### PASSAGE:
━━━━━━━━━━━━━━━━━━━━━━━━━━━━━━

# New light rig!!



## robare99 (Jan 9, 2012)

I've slowly been upgrading my light rig to a DMX setup, slowly, piece by piece. Here it is, my new light rig. 




















6 - Blizzard Puck 3NX
6 - Chauvet Pinspot 360
4 - Chauvet Intimidator 1.0


I have 2 more 3NX's for front duty, and 4 Fab5's on the way. I can see how the intimidators can be overwhelmed. I'll be looking into those new Blade moving heads in the new year. Or maybe something else. But it looks pretty good so far. Not hooked up to DMXIS yet. Using the Obey70 to run a simple chase. 


Anyway, talk is cheap...


[video=youtube;Q8LkFILxWhg]http://www.youtube.com/watch?v=Q8LkFILxWhg[/video]


----------



## Guest (Dec 15, 2012)

that's cool. looks like you're loaded for bear.


----------



## robare99 (Jan 9, 2012)

laristotle said:


> that's cool. looks like you're loaded for bear.


Thanks!

Im pretty stoked to get it running with DMXIS. That's today's mission.


----------



## Intrepid (Oct 9, 2008)

That is a truly great looking lighting system. Very professional. Congratulations. In my first Band (many years ago) we used Christmas flood Lights mounted on 2 wooden coat trees. On one occasion, they burned the finish right off the stand but it looked cool while it lasted. My Mom was not pleased.


----------



## robare99 (Jan 9, 2012)

━━━━━━━━━━━━━━━━━━━━━━━━━━━━━━

### EXTRACTED ENTRIES:

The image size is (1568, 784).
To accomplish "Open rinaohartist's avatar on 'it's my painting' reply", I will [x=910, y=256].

━━━━━━━━━━━━━━━━━━━━━━━━━━━━━━

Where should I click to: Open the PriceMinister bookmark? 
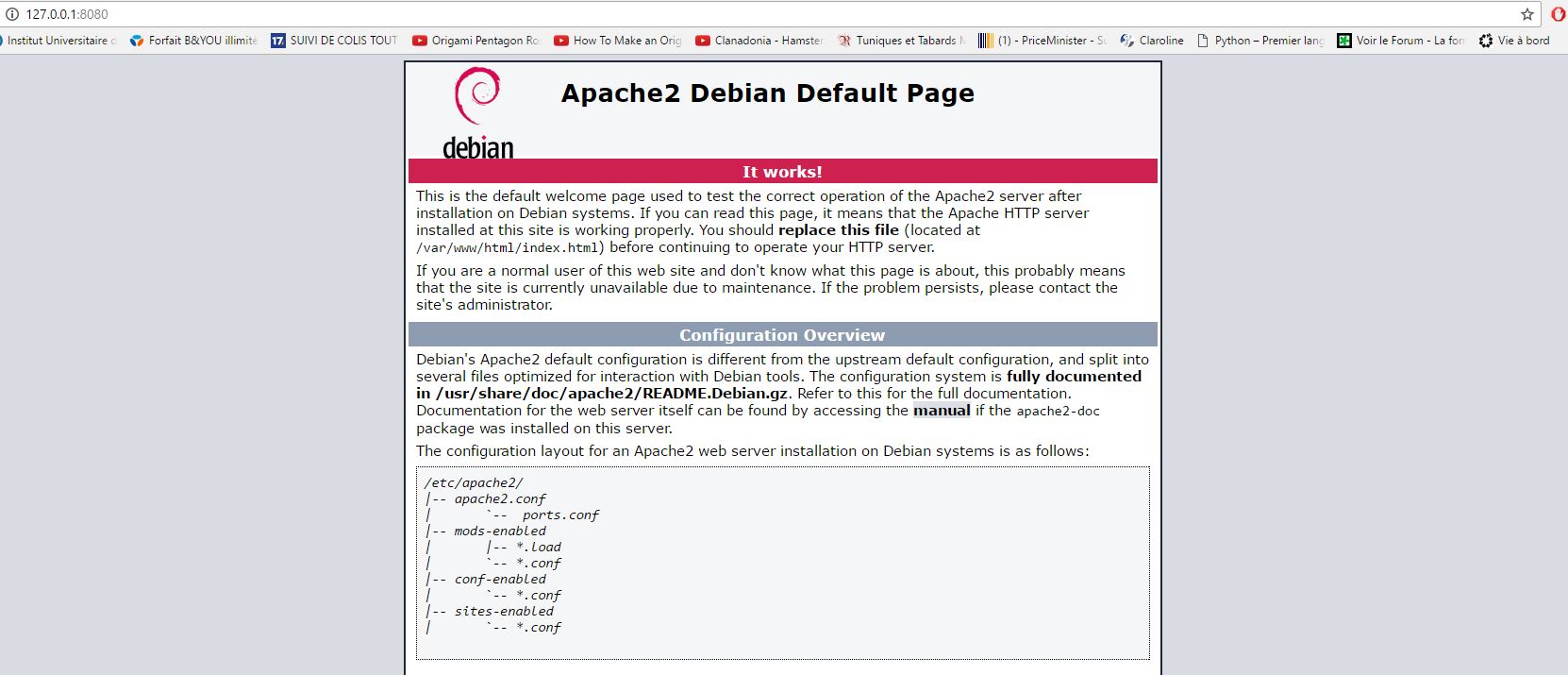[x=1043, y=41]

━━━━━━━━━━━━━━━━━━━━━━━━━━━━━━

### INSTRUCTION A:
From the light rig thread, list every fixture in the posted count list, with its quantity.
### INSTRUCTION B:
Continue the light rig thread from its final post header, writing robare99's next reply.

### WRITTEN RESPONSE A:
- 6 Blizzard Puck 3NX
- 6 Chauvet Pinspot 360
- 4 Chauvet Intimidator 1.0

### WRITTEN RESPONSE B:
Intrepid said:


> That is a truly great looking lighting system. Very professional. Congratulations. In my first Band (many years ago) we used Christmas flood Lights mounted on 2 wooden coat trees. On one occasion, they burned the finish right off the stand but it looked cool while it lasted. My Mom was not pleased.


Here's a quick video at the venue we will be playing at for NYE. I used 4 3NX's to cover a comedian. You can see that they light the stage quite well. 

http://www.youtube.com/watch?v=FxqUQsBTm18&feature

I have another light rig, but it's pretty dated. Here's a couple videos, one from my old band, with someone controlling them. The second video is my current band. We just have them on auto. It's better than nothing but more of a YOU DESERVE A SEIZURE!!! Kinda thing. The heat can be a bit on the brutal side. 

I have a pretty good sound rig, so it was time to upgrade the light rig. The Intimidators look like they can be overwhelmed by the 3NX's, but they were the right price, and got me into the moving fixtures. They will be upgraded to moving heads next year. 

Anyway, here's the older light setup...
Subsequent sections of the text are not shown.